Compiling the Fibonacci function in C from last time we obtain times ranging from 2.4s to 6.6s for fib(40) using –O2 to –O0. Interestingly, using –O3 actually worsens performance over –O2. As before, inspection of the generated assembly language shows that GCC employs nifty high-level optimisations when given the –O2 option.

The simplest implementation of our Fibonacci function in ARM assembly is perhaps:

fib:

cmp r0, #2

movlt pc, lr

stmfd sp!, {r1, r2, lr}

sub r1, r0, #2

sub r0, r0, #1

bl fib

mov r2, r0

mov r0, r1

bl fib

add r0, r0, r2

ldmfd sp!, {r1, r2, pc}

These 11 instructions are almost identical to the output generated by –O1 except we have been more frugal in order to avoid having to save and restore R3. This takes 3.9s to run.

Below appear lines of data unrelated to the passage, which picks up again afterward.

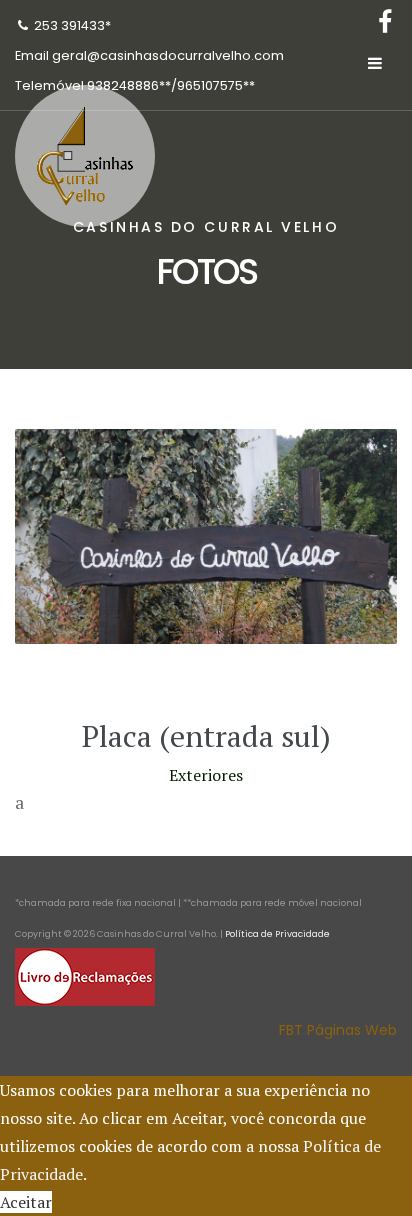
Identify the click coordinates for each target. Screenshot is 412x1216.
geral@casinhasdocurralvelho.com (168, 55)
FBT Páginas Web (338, 1030)
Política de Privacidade (277, 934)
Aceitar (26, 1202)
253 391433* (72, 25)
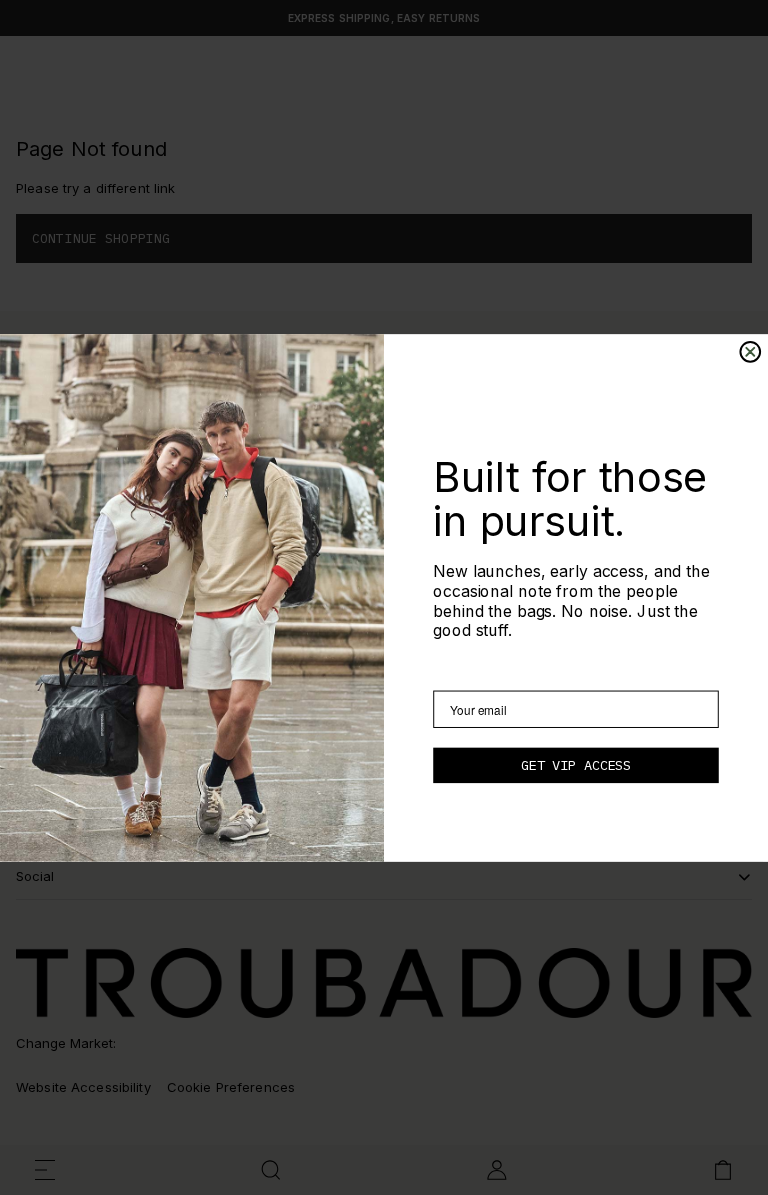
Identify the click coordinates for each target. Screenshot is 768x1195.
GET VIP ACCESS (576, 765)
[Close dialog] (750, 352)
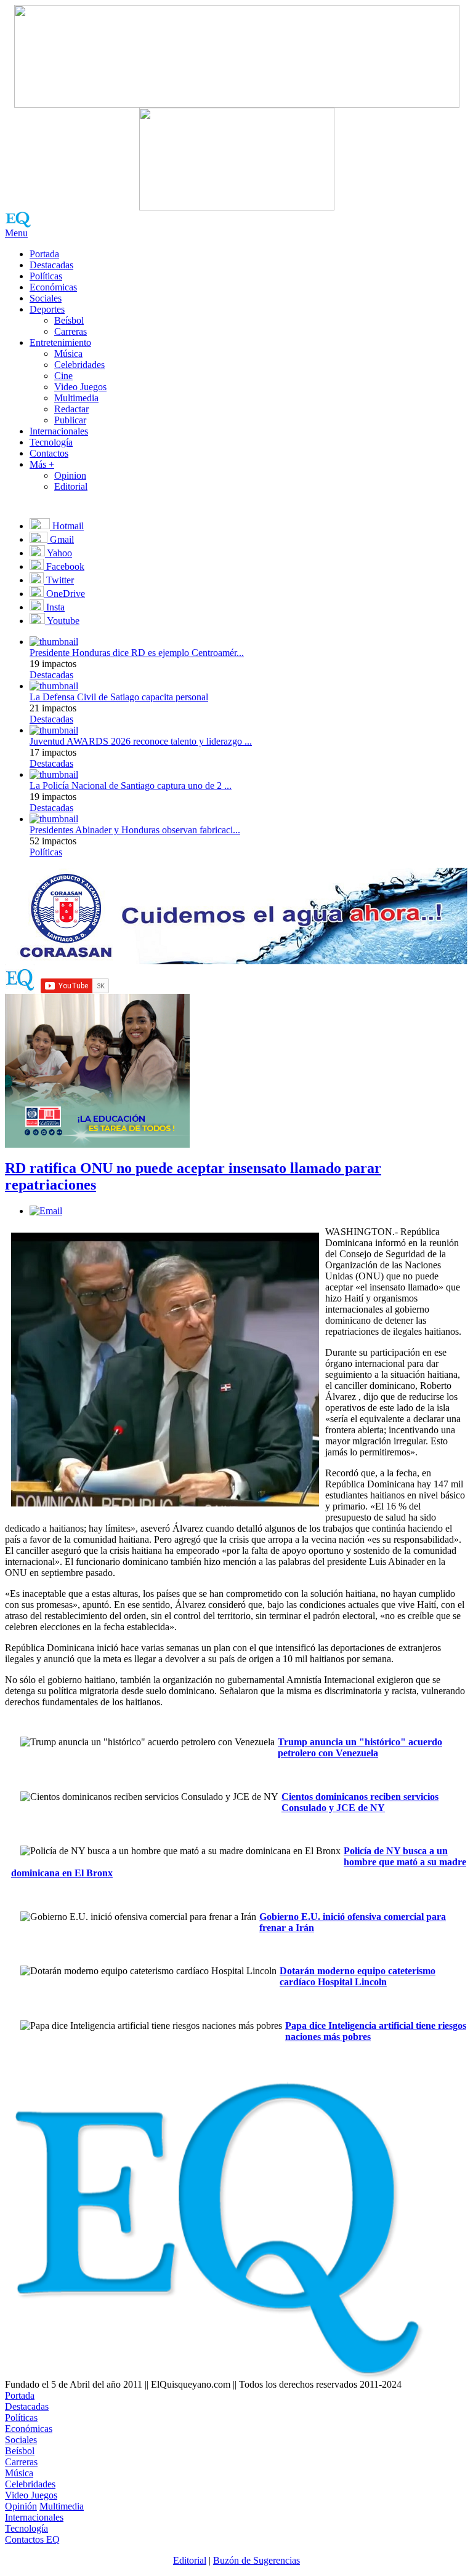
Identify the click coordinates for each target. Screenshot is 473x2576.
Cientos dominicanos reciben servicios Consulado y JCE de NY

Perhaps the most obvious optimisation is to inline the initial test (if n<2 then n else …) and then skip it when recursing:

fib2:

cmp r0, #2

bxlt lr

fib2i:

stmfd sp!, {r1, r2, lr}

sub r1, r0, #2

sub r0, r0, #1

cmp r0, #2

blge fib2i

mov r2, r0

mov r0, r1

cmp r0, #2

blge fib2i

add r0, r0, r2

ldmfd sp!, {r1, r2, pc}

This immediately reduces the time taken to 1.975, over 20% faster than any of the C solutions. So with very little effort we have written assembly by hand that is both shorter and faster than the assembly generated by GCC.

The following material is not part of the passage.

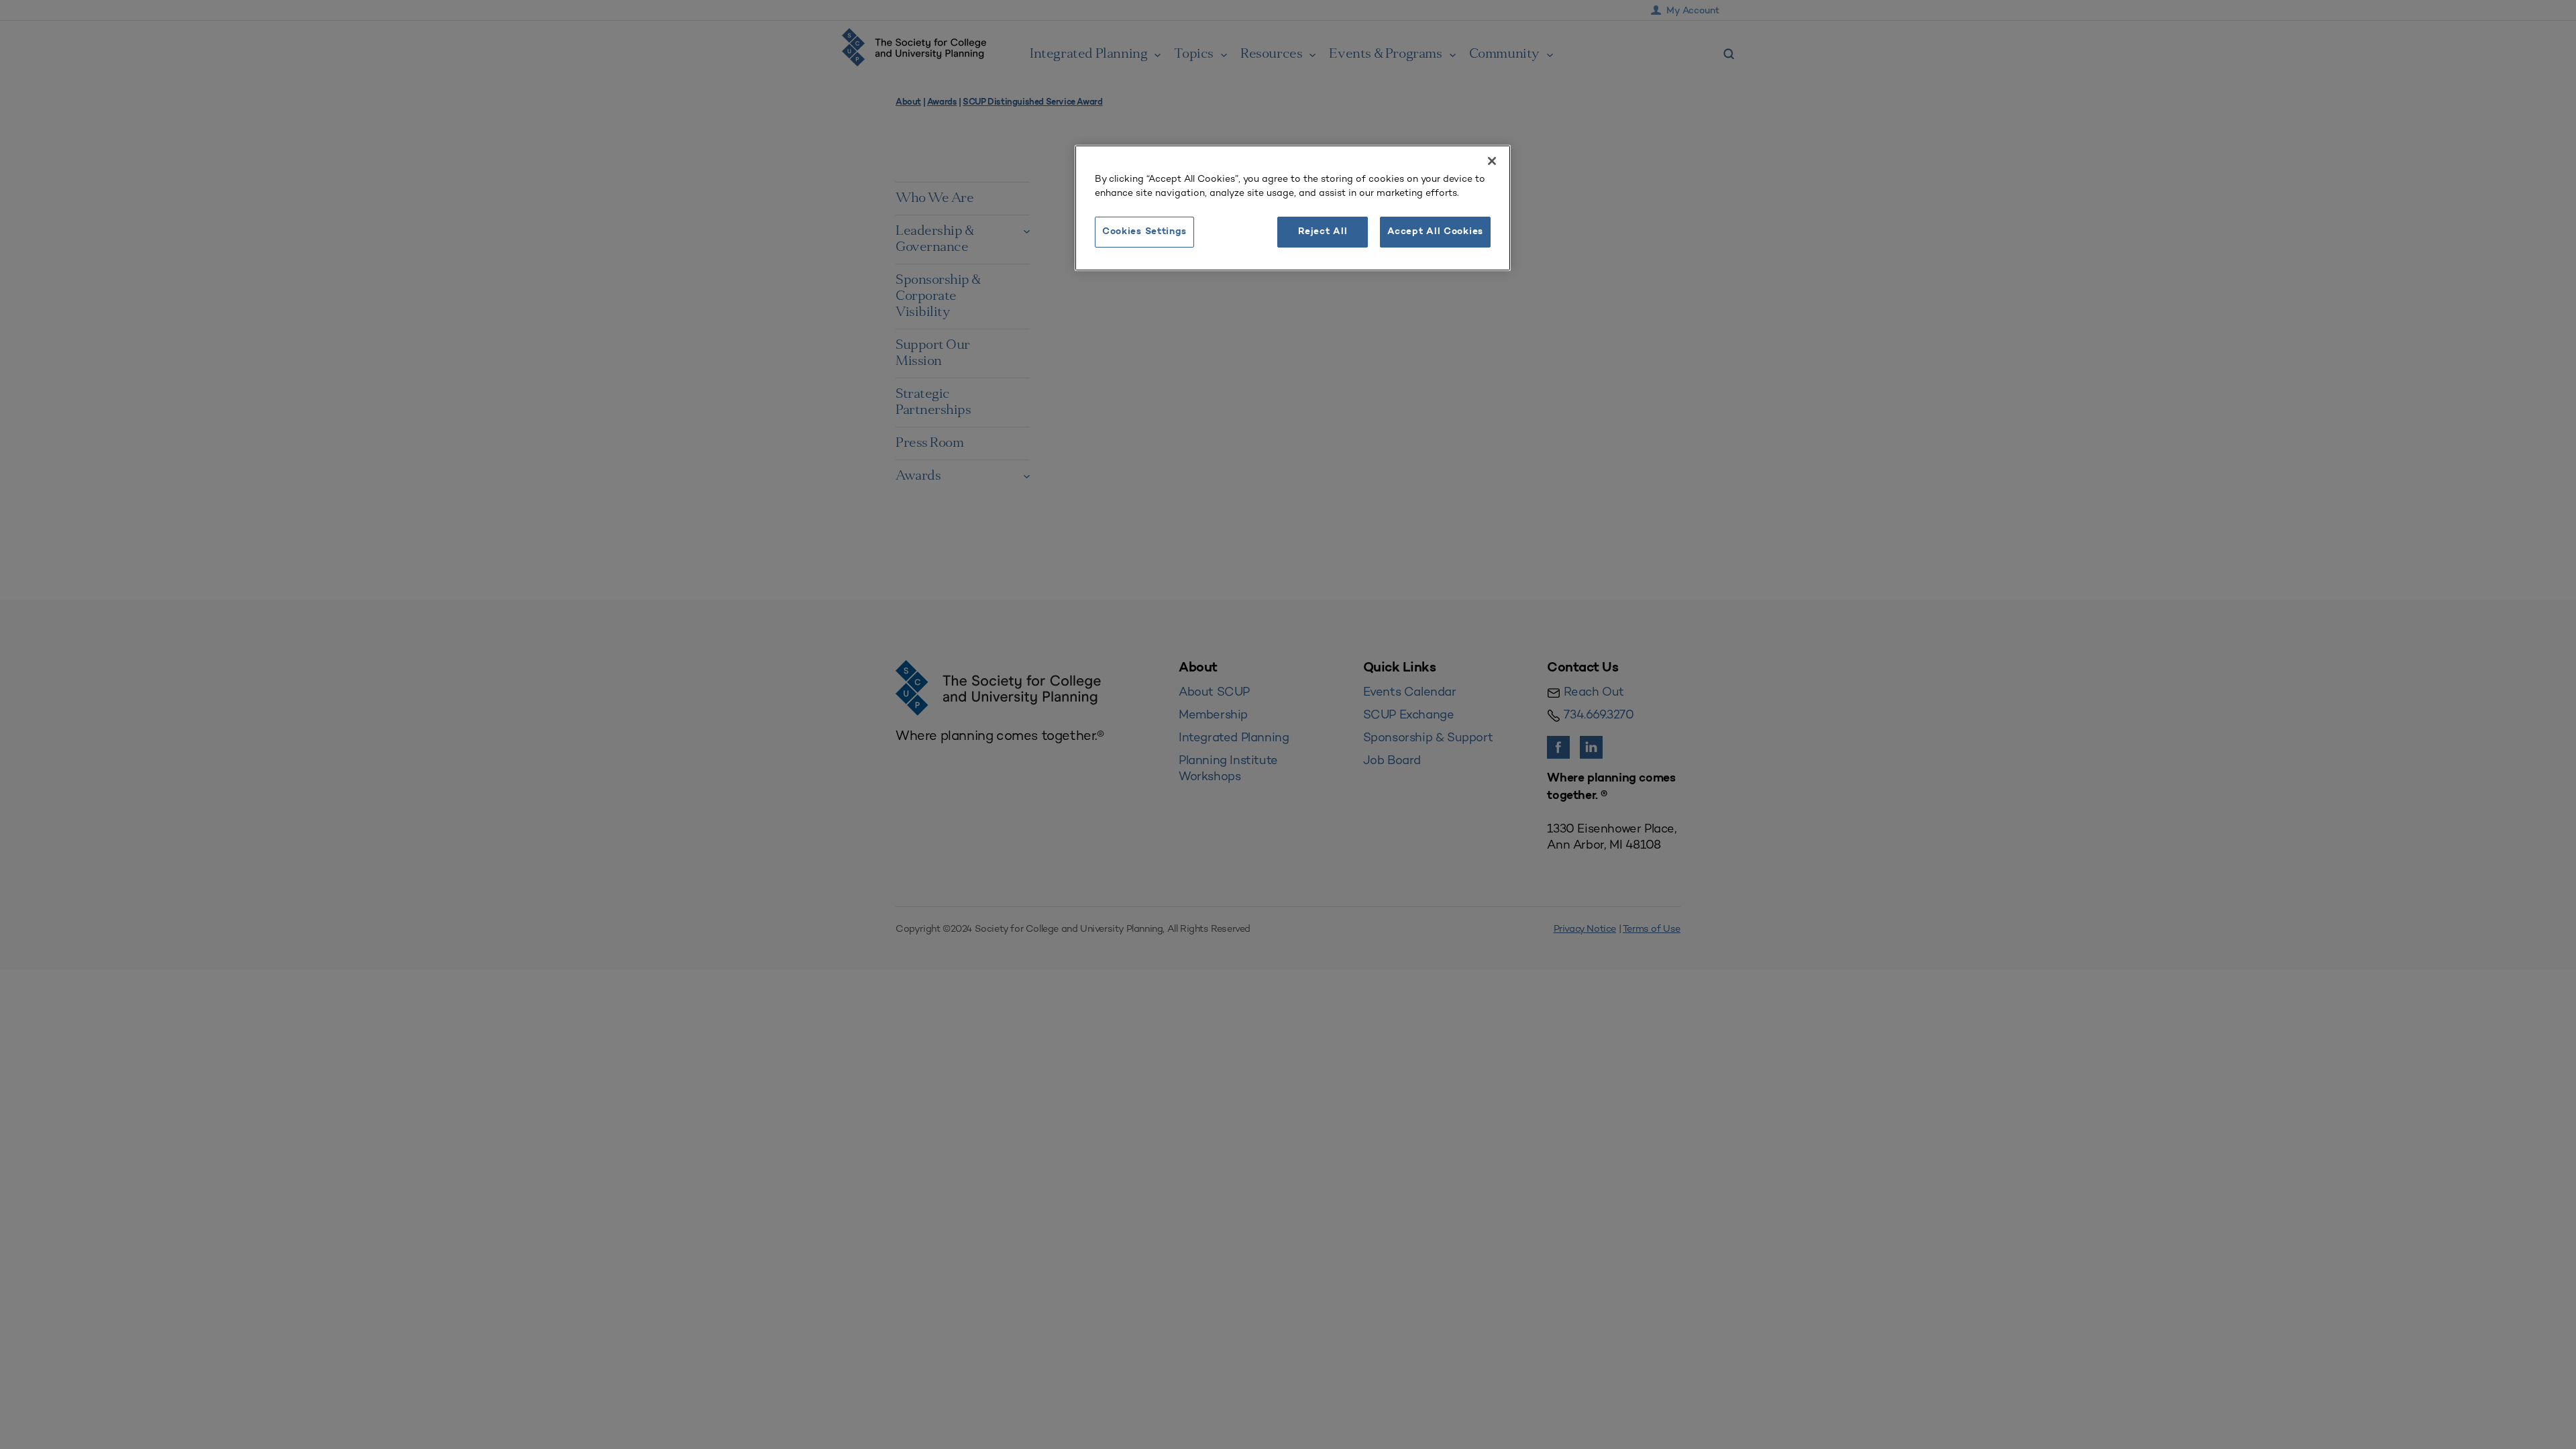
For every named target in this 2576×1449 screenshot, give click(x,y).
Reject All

Let’s take a look at that high-level optimisation that GCC did. With –O2, GCC generates 17 instructions:

fib:

cmp r0, #1

stmfd sp!, {r4, r5, r6, lr}

mov r6, r0

ble .L4

mov r4, r0

mov r5, #0

.L3:

sub r0, r4, #1

bl fib

sub r4, r4, #2

cmp r4, #1

add r5, r5, r0

bgt .L3

and r6, r6, #1

.L2:

add r0, r5, r6

ldmfd sp!, {r4, r5, r6, pc}

.L4:

mov r5, #0

b .L2

This is equivalent to the following:

let rec loop(r4, r5, r6) =

r5 += fib(r4-1)

if r4>3 then loop(r4-2, r5, r6) else r5+(r6 & 1)

let fib(n) =

if n <= 1 then n else

loop(n, 0, n)

We can rewrite this high-level code in assembly by hand as 15 instructions:

fib3:

cmp r0, #1

bxle lr

stmfd sp!, {r1, r2, r3, lr}

mov r1, r0

mov r2, #0

mov r3, r0

loop:

sub r0, r1, #1

bl fib3

add r2, r2, r0

cmp r1, #3

subgt r1, r1, #2

bgt loop

and r3, r3, #1

add r0, r2, r3

ldmfd sp!, {r1, r2, r3, pc}

Furthermore, whereas the C code took 2.4s this hand-written assembly takes just 1.9s. This is probably because the assembly generated by GCC takes 8 instructions to implement the identity function when n<=1 whereas our solution takes just 2 instructions.

GCC’s choice of high-level optimisation is interesting. Looking at the problem, the most obvious high-level optimisation to me is inlining the recursive calls. This is particularly beneficial because it results to two identical calls to fib(n-3) in the general case and that common subexpression can be factored out. The following assembly does this and runs in just 38ms:

fib5:

cmp r0, #4

bge fib5mid

cmp r0, #2

moveq r0, #1

movgt r0, #2

bx lr

fib5mid:

stmfd sp!, {r1, r2, lr}

mov r1, r0

sub r0, r1, #4

bl fib5

mov r2, r0

sub r0, r1, #3

bl fib5

add r2, r2, r0

cmp r1, #3

sublt r0, r1, #1

addlt r0, r0, r2

blt fib5end

add r2, r2, r0

sub r0, r1, #2

bl fib5

add r0, r0, r2

fib5end:

ldmfd sp!, {r1, r2, pc}

So it seems the folklore wisdom that it is impossible to beat the assembly generated by a modern C compiler simply isn’t true, at least in this case.